Satan, no doubt, too, had a hand in this wickedness; for as it was his business to prompt men to do everything which God had prohibited, so the reason given why the men of those days did this thing was, they saw the daughters of men, that is, of the wicked race, or forbidden sort, were fair; he tempted them by the lust of the eye; in a word the ladies were beautiful and agreeable, and the Devil knew how to make use of the allurement; the men liked and took them by the mere direction of their fancy and appetite; without regarding the supreme prohibition: They took them wives of all which they chose, or such as they liked to choose.
But the Jext adds, that this promiscuous generation went farther than the mere outward crime of it; for it showed that the wickedness of the heart of man was great before God, und that he resented it. In short, God perceived a degeneracy or defect of virtue had seized upon the whole race; that there was a general corruption of manners, a depravity of nature upon them; that even the holy seed was tainted with it; that the Devil had broken in upon them, and prevailed to a great degree; that not only the practice of the age was corrupt, for that God could easily have restrained, but that the very heart of man was debauched, his desires wholly vitiated, and his senses engaged in it; so that, in a word, it became necessary to show the divine dis pleasure, not in the ordinary manner, by judgment and reproofs of such kind as usually reclaim men, but by a general destruction to sweep them away, clear the earth of them, and put an end to the wickedness at once, removing the offence and the offenders all together; this is signified at large, Gen. vi. 5. “ God saw that the wickedness of man was great in the earth, and that every imagination of the thoughts of his heart was only evil continually.” And again, ver. 11, 12. “The earth also was corrupt before God; and the earth was filled with violence. And God looked upon the earth, and, behold, it was corrupt; for all flesh had corrupted his way upon the earth.”

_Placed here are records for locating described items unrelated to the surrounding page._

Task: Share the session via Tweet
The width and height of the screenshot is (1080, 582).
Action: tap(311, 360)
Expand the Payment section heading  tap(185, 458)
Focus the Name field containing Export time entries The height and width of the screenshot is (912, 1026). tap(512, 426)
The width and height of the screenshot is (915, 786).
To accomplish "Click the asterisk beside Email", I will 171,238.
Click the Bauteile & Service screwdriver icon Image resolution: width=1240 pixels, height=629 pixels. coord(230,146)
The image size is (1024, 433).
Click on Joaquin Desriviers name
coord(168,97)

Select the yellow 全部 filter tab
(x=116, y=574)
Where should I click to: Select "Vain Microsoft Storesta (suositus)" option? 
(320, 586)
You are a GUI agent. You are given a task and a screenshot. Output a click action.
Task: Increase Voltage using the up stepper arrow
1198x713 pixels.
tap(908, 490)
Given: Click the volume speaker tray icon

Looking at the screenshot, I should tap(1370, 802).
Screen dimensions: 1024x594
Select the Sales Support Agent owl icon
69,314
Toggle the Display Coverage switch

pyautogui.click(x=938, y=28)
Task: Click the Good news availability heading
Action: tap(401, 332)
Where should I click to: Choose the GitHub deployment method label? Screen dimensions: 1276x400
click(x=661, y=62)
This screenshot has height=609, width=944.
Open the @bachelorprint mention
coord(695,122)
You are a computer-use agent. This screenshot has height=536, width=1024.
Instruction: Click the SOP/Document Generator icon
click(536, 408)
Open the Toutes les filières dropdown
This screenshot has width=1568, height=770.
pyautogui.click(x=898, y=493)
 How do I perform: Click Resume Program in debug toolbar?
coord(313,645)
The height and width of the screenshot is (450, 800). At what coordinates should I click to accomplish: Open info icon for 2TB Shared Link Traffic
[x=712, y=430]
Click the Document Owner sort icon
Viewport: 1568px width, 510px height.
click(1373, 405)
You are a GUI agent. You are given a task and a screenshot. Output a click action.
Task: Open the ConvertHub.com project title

It must be confessed it was a strange conquest the Devil had made in the antediluvian world, that he had, as I may say. brought the whole race of mankind into a general revolt from God. Noah was indeed a preacher of righteousness, and he had preached about five hundred years to as little purpose as most of the good ministers ever did; for we do not read there was one man converted by him, or at least not one of them left; for that at the deluge there was either none of them alive, or none spared but Noah and his three sons, and their wives; and even they are (it is evident) recorded, not so much to be saved for their own goodness, but because they were his sons: nay, without breach of charity we may conclude, that at least one went to the Devil even of those three; namely, Ham or Cham, for triumphing in a brutal manner over his father’s drunkenness; for we find the special curse reached to him and his posterity for many ages; and whether it went no farther than the present state of life with them, we cannot tell.